[RECORD SET — start]

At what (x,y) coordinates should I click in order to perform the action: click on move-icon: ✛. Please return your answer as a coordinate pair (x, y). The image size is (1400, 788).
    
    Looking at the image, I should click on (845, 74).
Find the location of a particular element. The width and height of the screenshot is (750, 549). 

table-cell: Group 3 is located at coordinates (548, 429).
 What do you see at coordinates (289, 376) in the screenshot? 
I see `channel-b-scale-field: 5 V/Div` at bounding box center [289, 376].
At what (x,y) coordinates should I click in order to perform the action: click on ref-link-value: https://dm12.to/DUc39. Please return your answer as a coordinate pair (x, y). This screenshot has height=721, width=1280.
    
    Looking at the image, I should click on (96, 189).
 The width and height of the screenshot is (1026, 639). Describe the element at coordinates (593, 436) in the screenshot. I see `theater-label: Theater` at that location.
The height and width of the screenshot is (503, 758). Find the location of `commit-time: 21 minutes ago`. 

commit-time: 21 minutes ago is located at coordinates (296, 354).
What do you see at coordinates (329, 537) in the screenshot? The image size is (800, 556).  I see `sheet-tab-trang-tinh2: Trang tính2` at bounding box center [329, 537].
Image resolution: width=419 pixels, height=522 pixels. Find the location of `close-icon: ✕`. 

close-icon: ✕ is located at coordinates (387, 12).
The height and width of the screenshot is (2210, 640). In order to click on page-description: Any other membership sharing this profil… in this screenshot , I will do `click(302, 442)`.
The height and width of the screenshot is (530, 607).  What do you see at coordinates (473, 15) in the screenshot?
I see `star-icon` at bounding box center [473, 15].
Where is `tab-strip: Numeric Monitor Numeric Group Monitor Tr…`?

[RECORD SET — finish]

(EXERCISE DIRECTIONS)
Copy all of the records above word for word, keeping each line as it appears.

(ANSWER TO THIS TASK)
At what (x,y) coordinates should I click in order to perform the action: click on move-icon: ✛. Please return your answer as a coordinate pair (x, y). The image size is (1400, 788).
    
    Looking at the image, I should click on (845, 74).
Find the location of a particular element. The width and height of the screenshot is (750, 549). 

table-cell: Group 3 is located at coordinates (548, 429).
 What do you see at coordinates (289, 376) in the screenshot? 
I see `channel-b-scale-field: 5 V/Div` at bounding box center [289, 376].
At what (x,y) coordinates should I click in order to perform the action: click on ref-link-value: https://dm12.to/DUc39. Please return your answer as a coordinate pair (x, y). This screenshot has height=721, width=1280.
    
    Looking at the image, I should click on (96, 189).
 The width and height of the screenshot is (1026, 639). Describe the element at coordinates (593, 436) in the screenshot. I see `theater-label: Theater` at that location.
The height and width of the screenshot is (503, 758). Find the location of `commit-time: 21 minutes ago`. 

commit-time: 21 minutes ago is located at coordinates (296, 354).
What do you see at coordinates (329, 537) in the screenshot? The image size is (800, 556).  I see `sheet-tab-trang-tinh2: Trang tính2` at bounding box center [329, 537].
Image resolution: width=419 pixels, height=522 pixels. Find the location of `close-icon: ✕`. 

close-icon: ✕ is located at coordinates (387, 12).
The height and width of the screenshot is (2210, 640). In order to click on page-description: Any other membership sharing this profil… in this screenshot , I will do `click(302, 442)`.
The height and width of the screenshot is (530, 607).  What do you see at coordinates (473, 15) in the screenshot?
I see `star-icon` at bounding box center [473, 15].
Where is `tab-strip: Numeric Monitor Numeric Group Monitor Tr…`?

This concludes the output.